The proposed shops are in Humanities, Human Development, Childhood Education, Learning Environments, Public Psychology, and Administration and Social Policy.

The policy committee hopes the reorganization into fewer shops will reassert the School's aim of producing "educational clinicians" skilled in both theoretical and practical approaches to education. "A clinician," Sizer said, "is a master craftsman, but in a setting which is itself in a state of change.

"But he must be close to the 'problems of the craft' and constantly questioning that setting itself," he explained.

While focusing on general goals, the Ed School report also urges an increase in student freedom to develop individual study plans.

The Learning Environments shop would primarily concern itself with the total effects of the educational setting on a child's ability to learn. It is meant to develop ways to make those settings, whether classrooms or storefront schools, more conducive to learning.

The report urges that the study of curriculum content be subordinated to investigations of, and the training of students to deal with, the impact of a school's social structure- the so-called "hidden curriculum."

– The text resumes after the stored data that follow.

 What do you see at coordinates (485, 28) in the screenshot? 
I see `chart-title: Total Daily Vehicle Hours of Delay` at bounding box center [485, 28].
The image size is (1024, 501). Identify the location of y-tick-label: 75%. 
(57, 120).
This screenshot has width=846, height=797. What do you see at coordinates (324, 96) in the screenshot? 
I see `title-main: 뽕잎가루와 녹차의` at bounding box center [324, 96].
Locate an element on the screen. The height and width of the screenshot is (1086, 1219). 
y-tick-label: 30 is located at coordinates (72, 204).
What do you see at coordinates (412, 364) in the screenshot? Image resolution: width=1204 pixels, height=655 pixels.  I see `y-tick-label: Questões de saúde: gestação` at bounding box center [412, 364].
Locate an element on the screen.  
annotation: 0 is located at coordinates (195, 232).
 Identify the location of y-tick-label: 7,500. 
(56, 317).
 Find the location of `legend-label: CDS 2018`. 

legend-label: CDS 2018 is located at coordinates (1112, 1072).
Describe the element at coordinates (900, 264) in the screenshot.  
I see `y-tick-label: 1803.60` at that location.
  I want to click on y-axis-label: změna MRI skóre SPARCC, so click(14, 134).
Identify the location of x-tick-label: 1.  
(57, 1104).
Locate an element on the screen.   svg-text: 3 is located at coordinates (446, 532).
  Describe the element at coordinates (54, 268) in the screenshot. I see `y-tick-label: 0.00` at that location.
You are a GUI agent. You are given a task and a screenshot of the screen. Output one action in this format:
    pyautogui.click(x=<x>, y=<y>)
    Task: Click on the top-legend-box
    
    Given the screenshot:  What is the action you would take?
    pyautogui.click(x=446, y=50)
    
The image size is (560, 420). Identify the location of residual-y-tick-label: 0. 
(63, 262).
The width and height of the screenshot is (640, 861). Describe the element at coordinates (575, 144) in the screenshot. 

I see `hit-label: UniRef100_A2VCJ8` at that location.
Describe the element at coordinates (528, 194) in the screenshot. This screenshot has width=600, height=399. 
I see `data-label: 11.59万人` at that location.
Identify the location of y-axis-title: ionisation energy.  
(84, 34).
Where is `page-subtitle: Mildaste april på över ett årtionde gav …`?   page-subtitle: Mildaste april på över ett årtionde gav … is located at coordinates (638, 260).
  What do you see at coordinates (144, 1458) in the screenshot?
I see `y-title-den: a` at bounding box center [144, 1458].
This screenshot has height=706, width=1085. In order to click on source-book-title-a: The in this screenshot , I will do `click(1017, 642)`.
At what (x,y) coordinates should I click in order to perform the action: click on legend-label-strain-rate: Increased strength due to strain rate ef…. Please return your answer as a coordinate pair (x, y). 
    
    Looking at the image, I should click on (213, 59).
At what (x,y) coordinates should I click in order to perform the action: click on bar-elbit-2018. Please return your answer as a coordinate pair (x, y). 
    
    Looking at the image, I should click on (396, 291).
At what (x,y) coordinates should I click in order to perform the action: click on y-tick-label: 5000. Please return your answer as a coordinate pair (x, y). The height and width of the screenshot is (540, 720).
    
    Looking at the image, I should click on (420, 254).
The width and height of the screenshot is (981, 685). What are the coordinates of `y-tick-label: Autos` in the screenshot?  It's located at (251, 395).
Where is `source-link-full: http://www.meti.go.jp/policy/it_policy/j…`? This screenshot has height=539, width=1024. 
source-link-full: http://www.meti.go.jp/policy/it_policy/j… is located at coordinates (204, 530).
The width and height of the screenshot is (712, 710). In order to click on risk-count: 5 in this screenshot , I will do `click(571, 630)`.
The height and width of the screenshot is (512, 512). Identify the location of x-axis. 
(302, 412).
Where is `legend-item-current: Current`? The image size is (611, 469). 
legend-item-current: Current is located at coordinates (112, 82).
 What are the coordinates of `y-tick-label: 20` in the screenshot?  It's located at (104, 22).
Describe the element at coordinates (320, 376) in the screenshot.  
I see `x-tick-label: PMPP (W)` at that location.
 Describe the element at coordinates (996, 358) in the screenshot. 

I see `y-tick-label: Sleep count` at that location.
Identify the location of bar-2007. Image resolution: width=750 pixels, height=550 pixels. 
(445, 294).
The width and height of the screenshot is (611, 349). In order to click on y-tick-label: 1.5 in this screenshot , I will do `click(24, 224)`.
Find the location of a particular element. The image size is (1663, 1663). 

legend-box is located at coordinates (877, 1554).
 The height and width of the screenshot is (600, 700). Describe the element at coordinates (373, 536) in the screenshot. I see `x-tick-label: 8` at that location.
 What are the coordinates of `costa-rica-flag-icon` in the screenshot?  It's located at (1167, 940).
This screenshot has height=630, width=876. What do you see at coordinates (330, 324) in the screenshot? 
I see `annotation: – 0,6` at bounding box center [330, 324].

This move away from subject-matter shops will lead to a one-year moratorium on admissions to doctoral programs in Social Studies, Education, Language and Literature Education, Science Education, Mathematical Education, and Curriculum and Supervision if the report passes. These are the major fields hit by the recommended reduction in Ed School programs and the source of the greatest controversy.

The Learning Environments shop also provides a broader recognition of "what students and teachers bring to the setting in the form of values, attitudes, and psychological stages of development," and takes all these factors into account in constructing new curriculum materials.

Learning Environments, together with the newly proposed Childhood Education shop, would become a home for faculty and students interested primarily in curriculum planning and implementation. At the same time, Learning Environments directs the greatest shift away from the subject-matter oriented shops, like math and English teacher training programs, where these students and faculty were previously the most involved.